Seule l’organisation des fourmis pourrait renverser cette logique.

Mais le pourrait-elle vraiment, ou n’est-ce là qu’une illusion de plus ?

When Elephants Fight, Ants Get Crushed

We are all born into a prestructured world, a territory where traditions, societies, nations, and organizations layer over one another. A prefabricated space where everything seems already in place, predetermined before we even enter it. We arrive like ants, destined for labor, inscribed into a social, economic, and political machinery that, over time, has risen above us, monumental and relentless.

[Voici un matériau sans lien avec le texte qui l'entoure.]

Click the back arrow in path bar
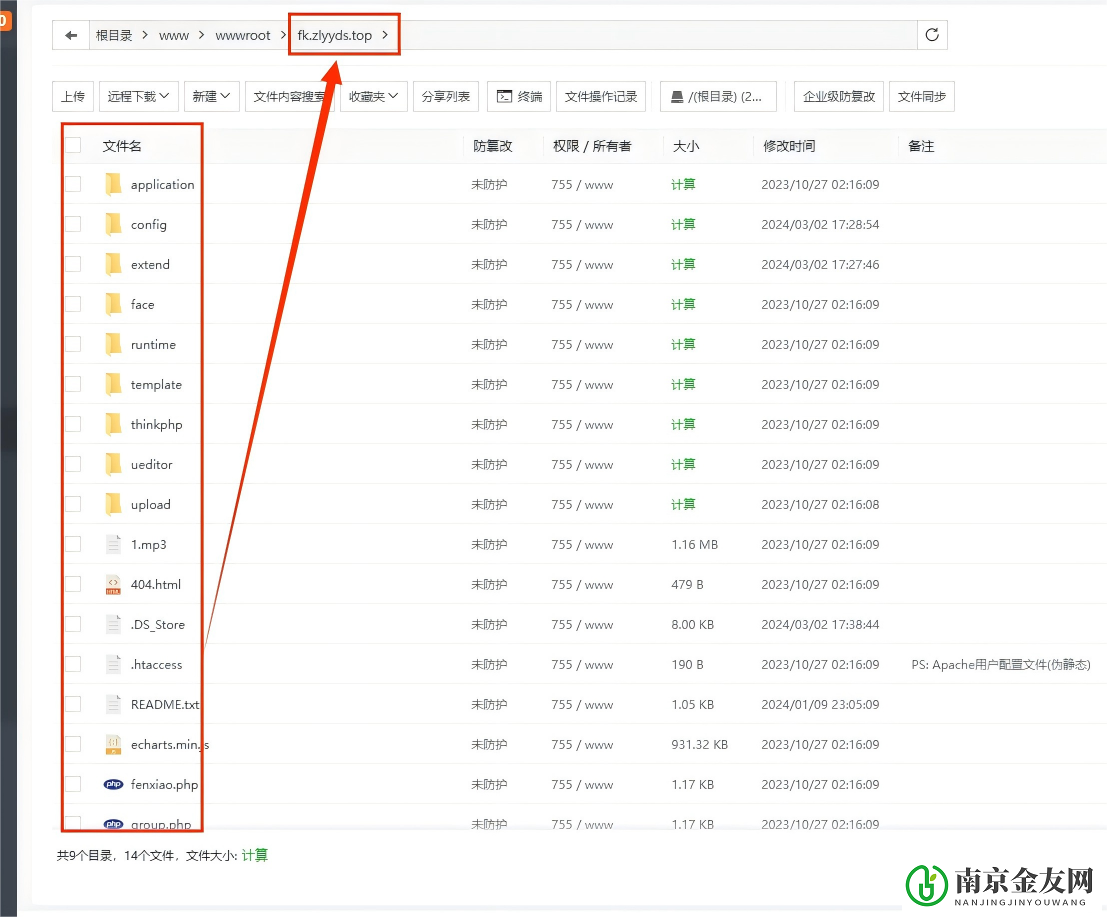Image resolution: width=1107 pixels, height=917 pixels. pos(70,35)
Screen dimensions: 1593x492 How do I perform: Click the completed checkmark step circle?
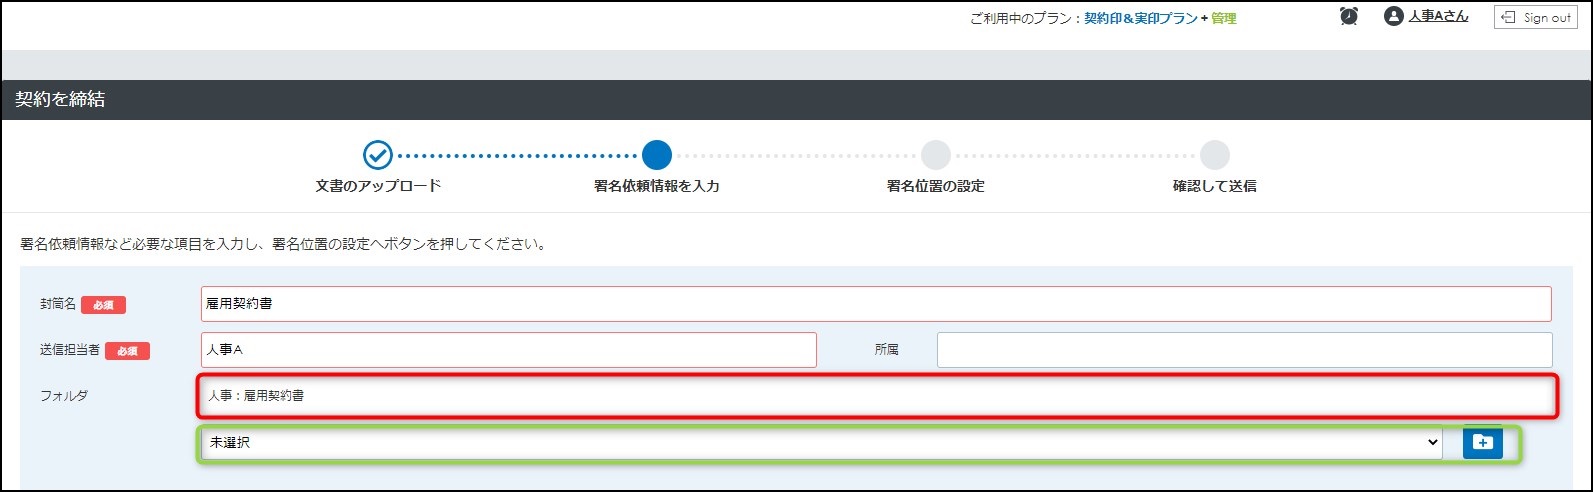(378, 155)
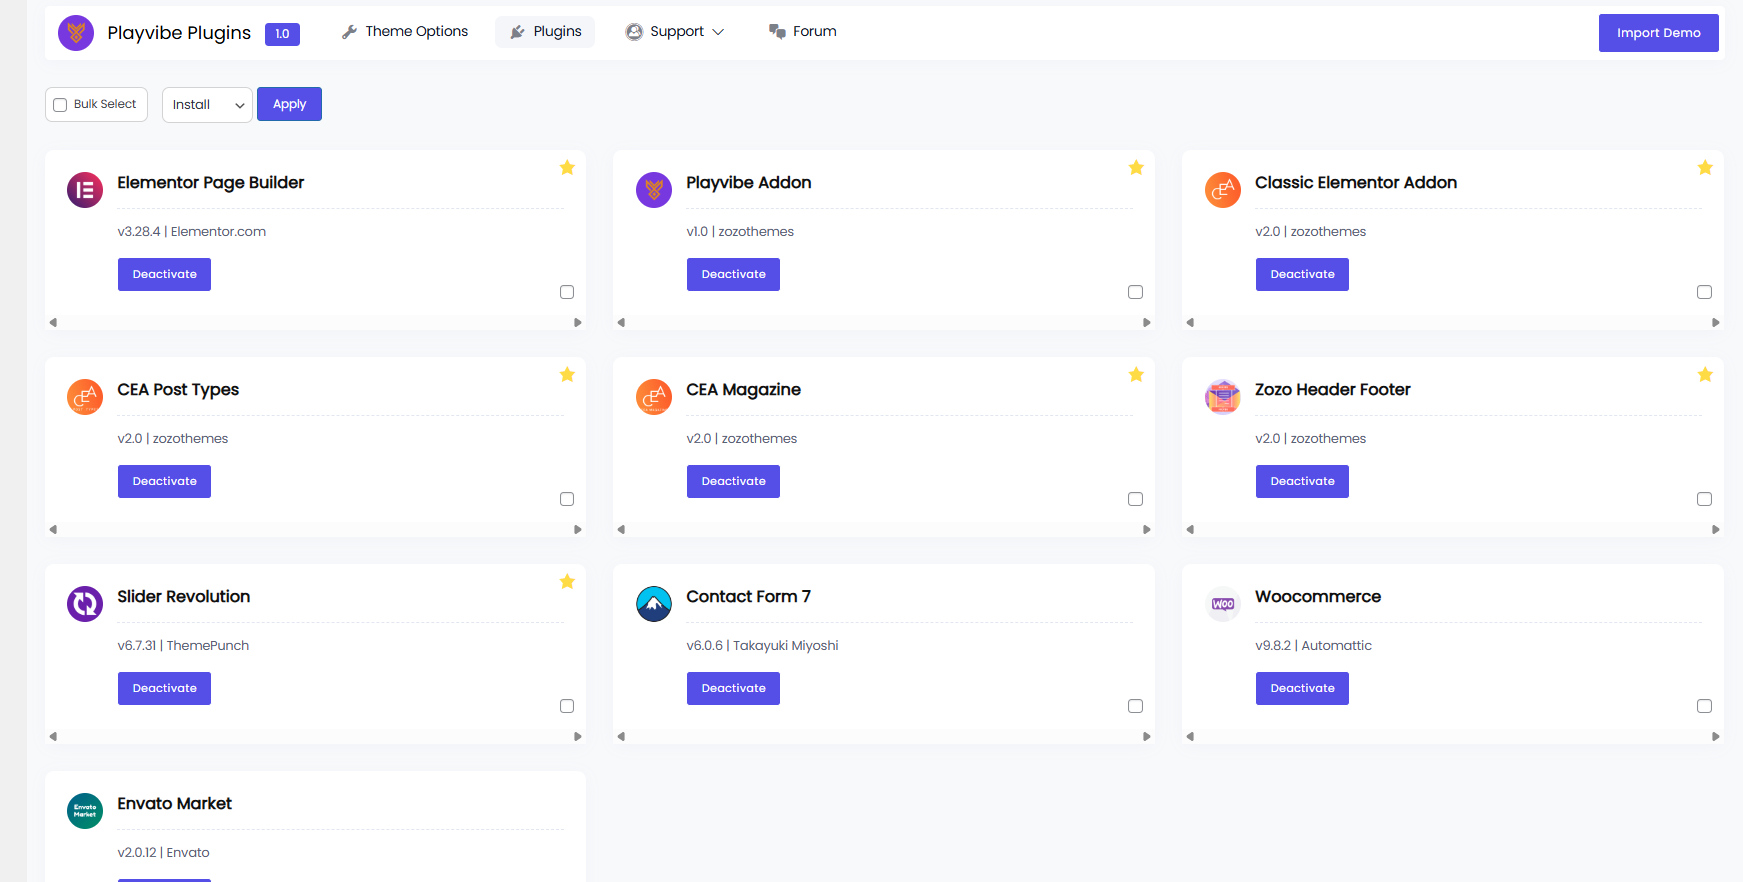1743x882 pixels.
Task: Click the CEA Post Types card horizontal scrollbar
Action: (315, 530)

Yet, the ant is a powerful being in its own right. Individually fragile, but collectively capable of building organic cities, rigorously complex structures. In an anthropomorphic leap, one could imagine ants carrying the elephant on their backs, sustaining it, giving it strength and power. But the elephant, whether political, economic, or ideological, holds no loyalty to the anthill. No matter which one reigns, the fate of the ants remains the same, whether they carry one colossus or another.

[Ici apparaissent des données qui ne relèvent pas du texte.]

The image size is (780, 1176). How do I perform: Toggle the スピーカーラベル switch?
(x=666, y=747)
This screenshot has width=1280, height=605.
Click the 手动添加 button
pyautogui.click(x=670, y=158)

The elephants have carved up the world, drawn invisible borders, and established rules that, by their mere existence, determine who owns, who controls, who dominates. They have structured resource distribution, codified the dynamics of production and consumption, and shaped the balance of power between labor and profit. But at the core of this system, the ants scurry about. They produce, they consume, they submit to the directives of an elephant whose true scope and intentions they will never fully grasp.

Sometimes, they are even called upon to sacrifice themselves for one elephant over another. On battlefields, they fight one another, convinced they are defending an ideal, when in reality, they are merely pawns in a clash of titans. In the economic arena, they boycott one colossus to favor another, believing they are making a choice, when in fact, they are simply feeding the same mechanism.

And yet, every elephant behaves the same way. No matter the flag, the ideology, the system, the ant is never seen as anything more than a resource, a nameless mass, bound to labor or servitude.

We like to believe that we have some margin of control, that we are the architects of our fate, that our decisions carry weight. But when elephants fight, they never fall—it is the ants beneath them that are crushed.

Only through the collective organization of ants could this logic be overturned.

But could it truly, or is that just another illusion?